*** Opening TEXT ***
ONE LEARNS WITH experience, unfortunately, that the greatest of men have feet of clay. It is a shame, because we like our heroes, our icons, our role models.
Large sections of the modern media rely on celebrities to appeal to a mass market, and there is probably a childish gene in most of us that craves fame and the privileges it brings. Those who achieve celebrity by whatever means, however – some through ambition and hard work, others by polishing divinely bestowed talent, a few by natural physical beauty and a willingness to exploit it, a few more through sheer notoriety – soon learn that to be famous is a mixed blessing.
It requires a responsibility which proves too much for some. For an unfortunate few it brings loss of privacy, and in politics and sport in particular even the worthiest of the mighty tend to fall sooner or later. So we do well sometimes to remember and dwell upon not the infamous, but the unfamous; not the well documented, but the often unconsidered. ‘Some mute inglorious Milton here may rest, some Cromwell guiltless of his country’s blood.’
This is a refreshing collection of writings on cricket not because it neglects to praise some of the famous men and women of the game – it does – but because it concentrates more on what some of the earlier anthologists referred to, in deference to the most assiduous of early cricket researchers, F. S. Ashley-Cooper, as the highways and byways.
Most of us know something about Alastair Cook or Sachin Tendulkar or Don Bradman but I dare say that no one will be aware until he or she delves into the pages that follow that Frederik Ferslev is truly one of the unsung heroes of cricket, a Dane who worked with extraordinary determination during the Second World War to find a means of making new bats to keep the game going under German occupation in a country that has never been especially associated with bats and balls.
We could not play or watch cricket without ‘quilt binders and pod shavers’, groundsmen and rollers, umpires and scorers, stumps and bails, pads and gloves, captains and coins, boundaries and (well, in my day at least) bars. Where better to mix warmly with opponents, discuss the Test team, revel in a successful day or forget a bad one?
Even the great had bad ones. I was surprised to read W. G. Grace, the Great Cricketer, admitting that in 1859, albeit at the age of only eleven, he played eleven innings for the West Gloucestershire Club that produced twelve runs. Less so that Rachael Heyhoe Flint (now the Baroness) made ‘about 380 not out’ in the garden against her elder brother and his friends, or to be reminded that Alfred Shaw took 13 for 11 against 22 of Wellington on the 1877 tour of New Zealand.
There is humour in the ensuing pages: Raymond Robertson-Glasgow on Somerset’s gateman; Alan Gibson on the travelling that overshadowed the joys of reporting county cricket; or Mike Brearley on why Bob Barber summoned him on to the field with a fresh pair of gloves. There is drama – Frank Tyson describing his greatest day, Angus Fraser recalling Lara’s 375 out of 593 – and poignancy: Graeme Fowler reflecting on the professional’s need on tour to ‘catch your emotions, bottle them and throw away the bottle’.
About the only pleasure missing is poetry, which is noble of an editor who has won prizes for his own work in this field. But good writing was his sine qua non, and there is plenty of that. Dudley Carew, to give but two examples from the same piece: ‘Hobbs played his innings as an actor plays a part in a play he has written himself’; and ‘Sandham . . . works in cool monotones, never attempting the heroic, but seeing that everything he does is in perfect taste.’
Cricket, as Sam Johnson might have averred, has all that life affords. Almost every aspect is touched upon in this delightful collection. It is the product of wide reading, deep interest and a versatile mind.
*** Closing TEXT ***
— TASKS TO PERFORM —
**A.** In the cricket text, how many runs did W. G. Grace's eleven innings for the West Gloucestershire Club produce in 1859?
**B.** From the cricket text, copy out word for word the part that opens with the words containing "We could not" and closes with "of New Zealand.".
Please work from the cricket text alone, not from the rows.
*** Opening RECORDED INFORMATION ***
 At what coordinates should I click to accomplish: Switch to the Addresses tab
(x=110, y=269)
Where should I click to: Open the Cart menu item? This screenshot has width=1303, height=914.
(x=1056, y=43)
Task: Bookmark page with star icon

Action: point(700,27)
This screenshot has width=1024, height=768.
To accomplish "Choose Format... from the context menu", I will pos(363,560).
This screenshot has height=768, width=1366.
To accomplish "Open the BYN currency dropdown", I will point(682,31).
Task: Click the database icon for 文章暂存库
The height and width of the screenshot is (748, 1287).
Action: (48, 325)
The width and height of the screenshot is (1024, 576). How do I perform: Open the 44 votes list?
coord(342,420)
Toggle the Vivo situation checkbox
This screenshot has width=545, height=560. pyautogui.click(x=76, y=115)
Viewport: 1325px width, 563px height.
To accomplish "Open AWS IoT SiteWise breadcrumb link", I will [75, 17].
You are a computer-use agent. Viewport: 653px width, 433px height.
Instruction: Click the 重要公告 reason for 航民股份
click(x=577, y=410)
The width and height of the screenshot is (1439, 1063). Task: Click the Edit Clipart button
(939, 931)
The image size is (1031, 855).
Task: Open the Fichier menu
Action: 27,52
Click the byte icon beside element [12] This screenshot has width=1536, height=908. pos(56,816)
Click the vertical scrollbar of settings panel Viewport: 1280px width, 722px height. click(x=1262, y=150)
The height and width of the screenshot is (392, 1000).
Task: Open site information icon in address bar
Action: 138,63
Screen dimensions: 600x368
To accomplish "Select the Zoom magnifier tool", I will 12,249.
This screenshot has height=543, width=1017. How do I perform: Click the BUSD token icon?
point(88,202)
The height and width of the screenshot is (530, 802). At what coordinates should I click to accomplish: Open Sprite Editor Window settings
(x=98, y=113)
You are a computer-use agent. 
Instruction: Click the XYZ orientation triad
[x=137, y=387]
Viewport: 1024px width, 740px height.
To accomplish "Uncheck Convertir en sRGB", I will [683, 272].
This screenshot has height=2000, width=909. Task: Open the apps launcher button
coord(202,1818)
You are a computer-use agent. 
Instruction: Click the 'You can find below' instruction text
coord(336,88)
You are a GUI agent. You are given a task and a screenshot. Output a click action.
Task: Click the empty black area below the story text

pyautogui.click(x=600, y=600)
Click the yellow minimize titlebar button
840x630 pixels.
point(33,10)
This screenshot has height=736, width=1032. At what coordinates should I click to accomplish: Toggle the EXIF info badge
*** Closing RECORDED INFORMATION ***
— SOLUTIONS TO THE PROBLEMS —
**A.** Twelve runs.

**B.**
We could not play or watch cricket without ‘quilt binders and pod shavers’, groundsmen and rollers, umpires and scorers, stumps and bails, pads and gloves, captains and coins, boundaries and (well, in my day at least) bars. Where better to mix warmly with opponents, discuss the Test team, revel in a successful day or forget a bad one?
Even the great had bad ones. I was surprised to read W. G. Grace, the Great Cricketer, admitting that in 1859, albeit at the age of only eleven, he played eleven innings for the West Gloucestershire Club that produced twelve runs. Less so that Rachael Heyhoe Flint (now the Baroness) made ‘about 380 not out’ in the garden against her elder brother and his friends, or to be reminded that Alfred Shaw took 13 for 11 against 22 of Wellington on the 1877 tour of New Zealand.